Papers and photos slid out from between the pale covers of the file when she opened it. “He took pictures?”

“He has a lot of documentation.”

She didn’t respond. They both knew how easily documentation could be faked, especially documentation like this. Pictures of hazy gray shapes, of walls covered with shiny streaks that looked like ectoplasm but could have been anything. The deed and blueprints to the house, and a clipping from an old BT newspaper. Chess scanned it.

She looked up. “The previous dwelling was a murder scene?”

“That seems to be the case, yes.”

What was it with murder this week? Hearing about murders, seeing dead bodies, now the possibility of tangling with the ghosts of murder victims—hardly her ideal way to spend a few days.

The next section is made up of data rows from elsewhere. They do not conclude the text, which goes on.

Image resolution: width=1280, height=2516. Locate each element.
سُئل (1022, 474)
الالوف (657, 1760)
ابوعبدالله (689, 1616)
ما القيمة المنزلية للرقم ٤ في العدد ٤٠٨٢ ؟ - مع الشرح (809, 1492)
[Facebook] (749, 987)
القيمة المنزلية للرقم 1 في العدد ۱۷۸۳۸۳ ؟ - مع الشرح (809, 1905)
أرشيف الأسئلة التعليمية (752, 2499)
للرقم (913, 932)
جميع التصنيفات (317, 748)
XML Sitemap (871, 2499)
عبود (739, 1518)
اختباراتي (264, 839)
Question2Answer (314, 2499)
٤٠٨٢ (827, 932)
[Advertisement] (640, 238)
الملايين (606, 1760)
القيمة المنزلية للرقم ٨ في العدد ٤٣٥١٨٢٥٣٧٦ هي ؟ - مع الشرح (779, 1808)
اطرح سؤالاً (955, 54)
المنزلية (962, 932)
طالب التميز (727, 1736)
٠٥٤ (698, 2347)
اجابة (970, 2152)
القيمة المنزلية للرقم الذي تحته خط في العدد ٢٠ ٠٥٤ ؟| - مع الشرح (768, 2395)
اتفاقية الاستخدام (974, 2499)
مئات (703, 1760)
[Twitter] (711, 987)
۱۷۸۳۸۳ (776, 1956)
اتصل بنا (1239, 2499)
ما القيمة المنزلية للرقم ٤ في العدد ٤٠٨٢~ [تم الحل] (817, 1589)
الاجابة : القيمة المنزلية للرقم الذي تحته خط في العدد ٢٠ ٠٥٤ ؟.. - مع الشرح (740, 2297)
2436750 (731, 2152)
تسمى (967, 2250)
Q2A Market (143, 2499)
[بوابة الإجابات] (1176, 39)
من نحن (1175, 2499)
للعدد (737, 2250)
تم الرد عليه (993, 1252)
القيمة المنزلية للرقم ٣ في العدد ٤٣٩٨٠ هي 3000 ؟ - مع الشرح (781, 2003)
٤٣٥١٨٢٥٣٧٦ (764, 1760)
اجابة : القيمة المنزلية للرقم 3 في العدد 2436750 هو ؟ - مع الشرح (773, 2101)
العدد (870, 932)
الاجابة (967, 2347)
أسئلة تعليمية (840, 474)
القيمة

Elder Griffin shifted in his seat. “It was the decision of the Elders that given your…experience with malevolent entities, your handling of Ereshdiran…”

“I’m the go-to girl for murderous ghosts?”

His eyebrows rose. She couldn’t tell whether he was amused or displeased. “We felt you were the logical one for the case, yes. If you find yourself uncomfortable, we can assign another Debunker, of course, but I don’t have to tell you what a case like this could do for you.”

She waited for him to continue. She’d take the case, she already knew that. When the Elders made a decision it was best to abide by it.

And she couldn’t help it. The thought of handling something like this, a career-making case, appealed. Agnew Doyle was still coasting along on the success of his Gray Towers Debunking, and probably would for years.

Doyle. There was a name she thought of as little as possible. He stayed well out of her way these days. As well he might—after Terrible beat the hell out of him for hitting her, Lex had taken his shot, too.